The ice is nice, but it’s the penguins that make the party in Antarctica.
Gentoo Penguins in particular, a variety found in the warmer extents of Antarctica’s icy edges, kill time on land by stealing pebbles from each other and starting new arguments with their neighbours. Pebbles and stones are the main construction materials for building a nest, but it takes a brave penguin to wander through the rookery and grab a small rock.
In between bouts of territorial tussling the major activity of Gentoo and Chinstrap Penguins is to poop. With bellies full of krill they cover every inch of exposed rock with processed pink, which goes someway to explaining why penguins have never been popular as house-pets.
Visitors to Antarctica have ample opportunity to get close to the penguins, with daily excursions of the ships and the freedom to wander about the wildlife. There are rules about keeping your distance from the penguins, but it’s not uncommon for the penguins to ignore these guidelines.
Spend a moment sitting on a rock to observe the antics of the Gentoo and you might find yourself the object of their curiosity. I was approached by one lonely male with his flippers flapping but, after a few minutes staring at my thick red jacket, decided I wasn’t his type.
Expeditions that head south towards the Antarctic Circle, the infamous 65 degrees south, are likely to encounter the adorable Adelie Penguins. They have a smaller head than the Gentoo, in more ways than one, and their beady little black eyes are ringed in a white circle as though drawn on by a cartoonist.
Adelies are better prepared for the more southerly conditions, being a little hardier in the cold winds and a lot smarter across the ice. Given a long stretch of snow the Adelie flop onto their bellies and kick themselves along like a sled. They also flap their wings in unison, which gives the impression they can actually swim on the ice.
The major party trick for Gentoos, Adelies and Chinstraps is landing on an iceberg. They shoot out of the water like darts and hit the ice with more speed than grace. Not all icebergs are ideal for a splash-landing, and it’s tragically comical to watch a poorly coordinated penguin slide backwards into the water after misjudging the target.
Nature did not design the penguin with rocks and bergs in mind, with their little legs and fat bodies, but it all comes good once they enter the water. With a glass of red wine in one hand and a camera in the other you can enjoy the view from the ship’s bow and watch pods of penguins below popping through the waves at high speed.
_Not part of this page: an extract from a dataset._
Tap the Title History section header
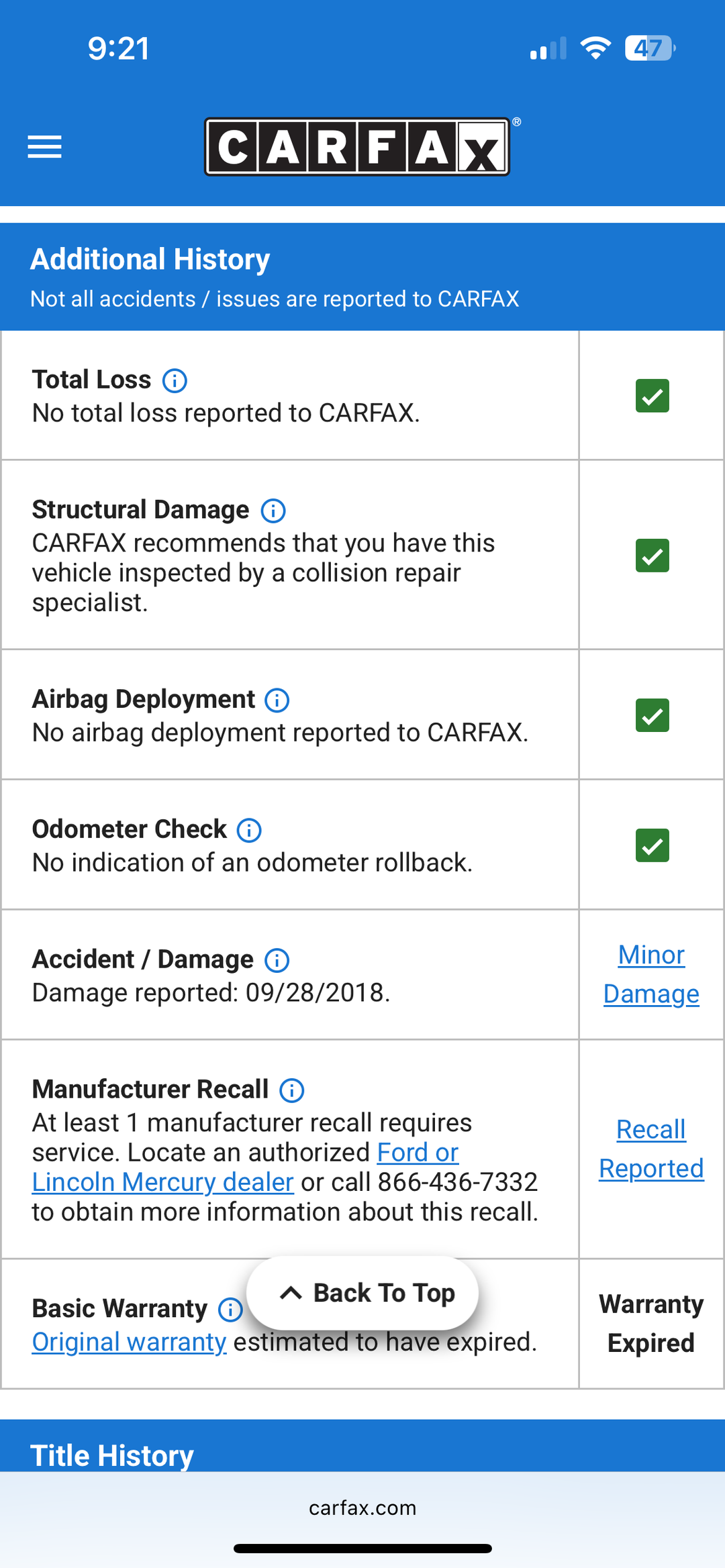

Gentoos and Adelies swim in gangs, leaping through the air like miniature dolphins, but you might have to put down your glass of wine to take a photo.
The longer cruises around the Antarctic Peninsula also visit the islands of South Georgia, and that’s where you find the King Penguins. Similar in appearance to the Emperors they are a little shorter and far easier to visit. Emperors inhabit the coldest and most remote regions of Antarctica, below 65degrees south, while the Kings hang out on the stony beaches at the edges of the peninsula.
Anyone heading down to Antarctica this year will be overwhelmed by the sheer number of penguins, in and out of the water. They won’t be singing and dancing, but they will be glad to see you.